Jean-Baptiste Baronian : « J’ai cent ans » – 29 avril 2042

jean baptiste baronian

Jean-Baptiste Baronian

Cher Carmelo Virone Junior,

Il y a une cinquantaine d’années votre père, Carmelo Virone, en sa qualité respectable de rédacteur en chef de la revue Le Carnet et les Instants, m’avait adressé un petit mot où il me demandait de répondre à la question de savoir ce qu’en 2042 on retiendrait de moi.
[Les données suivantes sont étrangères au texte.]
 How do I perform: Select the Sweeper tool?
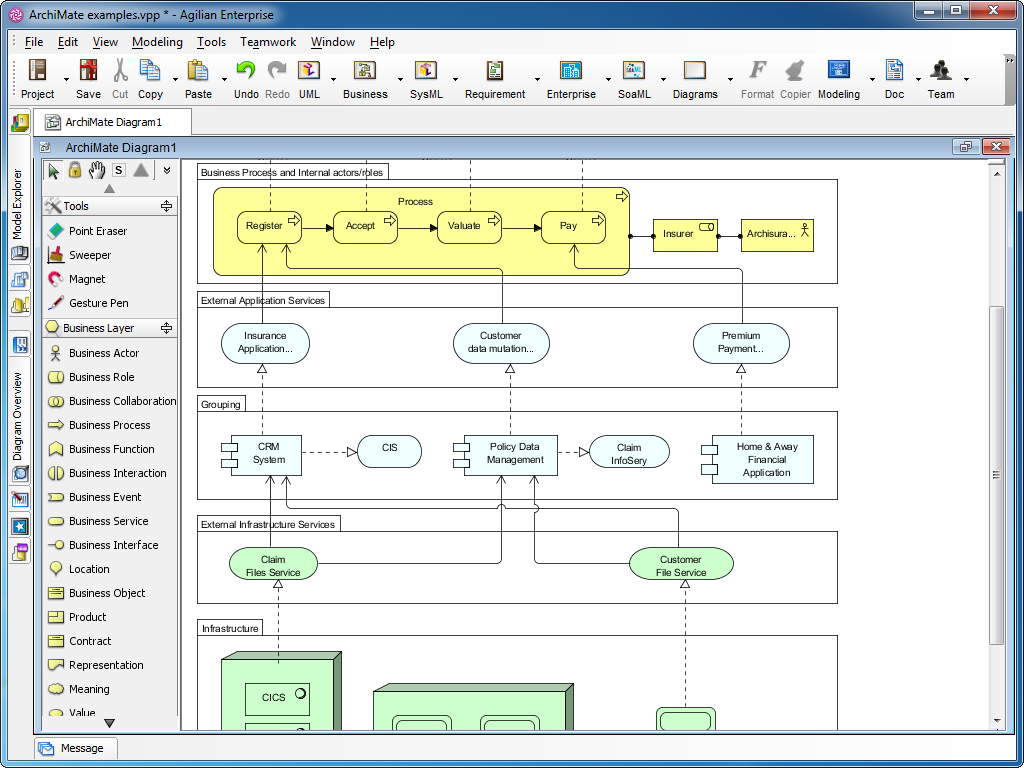[88, 254]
Malgré mon grand âge, j’ai, vous pouvez le constater, une excellente mémoire. À l’époque, il devait s’agir d’un simple jeu et je crois me souvenir que je m’y étais plié de gaieté de cœur. Mais j’ignorais alors, et probablement votre père aussi, que j’allais devenir centenaire et être, depuis des lustres et des lustres, l’objet d’un immense culte vivant. Dois-je vous rappeler qu’on a célébré en grandes pompes mes 60 ans de vie littéraire, puis dans tout le pays mes 70 ans, mes 75 ans, mes 80 ans et mes 90 ans ? Dois-je vous citer les innombrables ouvrages, colloques et séminaires qui m’ont été consacrés ces dernières décennies ? Dois-je vous rappeler qu’à Anvers, ma ville natale, une rue porte mon nom et qu’à Etterbeek, où je réside depuis 95 ans, ma statue a remplacé, place des Acacias, celle de Jef Lambeaux (dont, il est vrai, plus personne ne se souvient).

J’ai refusé à plusieurs reprises le prix Nobel de littérature mais j’accepte volontiers l’honneur que vous me faites de me consacrer un numéro spécial. Et si vous le voulez bien, nous le dédierons à votre cher père, sans lequel l’imaginaire belge ne serait peut-être pas devenu cette douce folie de notre siècle.